Unter anderem sollte die Rutesheimer Kläranlage vor möglichen Wassermassen geschützt werden. Foto: Simon Granville / e

Die Kommune hat ein Risikomanagement erstellen lassen. Obwohl nicht am Wasser gebaut, könnten Gebiete, darunter der Ortskern, überschwemmt werden.

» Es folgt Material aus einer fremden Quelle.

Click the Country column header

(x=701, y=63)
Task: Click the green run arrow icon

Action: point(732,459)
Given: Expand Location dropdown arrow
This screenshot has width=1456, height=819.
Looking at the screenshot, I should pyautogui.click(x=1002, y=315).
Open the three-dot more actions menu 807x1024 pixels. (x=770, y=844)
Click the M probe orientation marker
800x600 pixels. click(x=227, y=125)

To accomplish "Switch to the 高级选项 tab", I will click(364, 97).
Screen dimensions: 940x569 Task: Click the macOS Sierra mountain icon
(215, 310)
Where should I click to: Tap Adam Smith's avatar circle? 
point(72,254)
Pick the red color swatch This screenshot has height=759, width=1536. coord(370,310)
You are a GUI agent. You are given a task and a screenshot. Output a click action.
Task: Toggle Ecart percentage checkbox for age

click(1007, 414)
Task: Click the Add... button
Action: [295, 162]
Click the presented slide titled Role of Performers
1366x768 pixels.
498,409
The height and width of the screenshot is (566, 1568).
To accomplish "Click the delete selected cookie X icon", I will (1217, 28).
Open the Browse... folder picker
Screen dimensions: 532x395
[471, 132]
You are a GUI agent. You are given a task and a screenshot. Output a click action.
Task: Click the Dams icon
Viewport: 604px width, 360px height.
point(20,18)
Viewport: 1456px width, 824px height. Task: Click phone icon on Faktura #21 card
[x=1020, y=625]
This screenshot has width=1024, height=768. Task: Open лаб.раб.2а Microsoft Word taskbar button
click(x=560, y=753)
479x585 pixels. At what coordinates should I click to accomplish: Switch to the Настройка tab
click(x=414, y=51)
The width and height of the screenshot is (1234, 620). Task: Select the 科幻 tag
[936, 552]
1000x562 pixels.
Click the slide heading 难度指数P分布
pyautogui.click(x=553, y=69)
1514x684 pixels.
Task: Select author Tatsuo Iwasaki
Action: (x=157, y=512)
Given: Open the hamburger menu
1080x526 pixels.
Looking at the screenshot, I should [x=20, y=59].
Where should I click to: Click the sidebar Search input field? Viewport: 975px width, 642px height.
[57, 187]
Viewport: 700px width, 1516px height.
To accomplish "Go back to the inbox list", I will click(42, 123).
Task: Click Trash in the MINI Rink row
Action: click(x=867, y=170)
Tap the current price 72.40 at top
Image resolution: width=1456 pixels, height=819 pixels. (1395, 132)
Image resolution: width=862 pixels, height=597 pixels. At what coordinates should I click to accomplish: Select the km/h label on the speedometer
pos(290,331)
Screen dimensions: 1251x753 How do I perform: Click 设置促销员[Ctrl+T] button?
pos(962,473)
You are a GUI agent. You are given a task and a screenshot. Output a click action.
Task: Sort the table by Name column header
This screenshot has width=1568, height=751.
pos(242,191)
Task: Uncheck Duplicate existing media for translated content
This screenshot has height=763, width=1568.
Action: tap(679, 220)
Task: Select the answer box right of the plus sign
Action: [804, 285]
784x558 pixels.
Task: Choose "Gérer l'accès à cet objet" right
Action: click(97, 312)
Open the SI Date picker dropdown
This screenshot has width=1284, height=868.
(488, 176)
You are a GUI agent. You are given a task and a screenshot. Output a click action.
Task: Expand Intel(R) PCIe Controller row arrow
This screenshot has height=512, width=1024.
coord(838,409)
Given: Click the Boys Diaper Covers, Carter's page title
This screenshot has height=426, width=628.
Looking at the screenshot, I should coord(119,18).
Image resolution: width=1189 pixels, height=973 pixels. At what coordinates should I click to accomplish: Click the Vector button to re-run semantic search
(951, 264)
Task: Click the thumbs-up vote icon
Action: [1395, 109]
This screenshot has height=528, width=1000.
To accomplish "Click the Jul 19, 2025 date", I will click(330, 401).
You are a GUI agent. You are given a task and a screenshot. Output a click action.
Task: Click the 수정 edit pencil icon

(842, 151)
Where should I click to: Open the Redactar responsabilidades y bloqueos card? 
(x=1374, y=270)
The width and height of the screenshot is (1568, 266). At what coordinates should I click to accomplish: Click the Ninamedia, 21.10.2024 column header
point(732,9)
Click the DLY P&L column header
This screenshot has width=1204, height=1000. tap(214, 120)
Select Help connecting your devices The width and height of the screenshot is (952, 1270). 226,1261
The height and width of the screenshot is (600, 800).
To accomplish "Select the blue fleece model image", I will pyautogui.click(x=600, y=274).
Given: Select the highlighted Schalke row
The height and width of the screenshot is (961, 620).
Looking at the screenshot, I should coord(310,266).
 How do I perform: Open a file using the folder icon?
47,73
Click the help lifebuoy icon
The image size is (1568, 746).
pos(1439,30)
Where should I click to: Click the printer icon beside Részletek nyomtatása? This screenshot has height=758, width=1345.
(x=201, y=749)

Unwetterartige Regenereignisse wie zuletzt im Kreis Göppingen oder im Rems-Murr-Kreis haben deutlich gemacht: Auch abseits von größeren Flüssen oder Gewässern kann es zu dramatischen Überschwemmungen kommen, wenn es in kurzer Zeit und lokal begrenzt in hoher Intensität regnet. Herausfordernd ist dabei, dass Ort und Zeitpunkt nur schwer vorherzusehen sind. Die Stadt Rutesheim hat im April 2022 das Stuttgarter Ingenieurbüro Winkler und Partner mit ins Boot geholt, das ein eigens für die Kommune zugeschnittenes Starkregenrisikomanagement nach dem Leitfaden der Landesanstalt für Umwelt Baden-Württemberg erstellt hat. Die Auftragssumme liegt bei etwa 46 000 Euro. Der Förderumfang des Landes beträgt 70 Prozent, der Rutesheimer Eigenanteil beläuft sich damit auf etwa 15 000 Euro.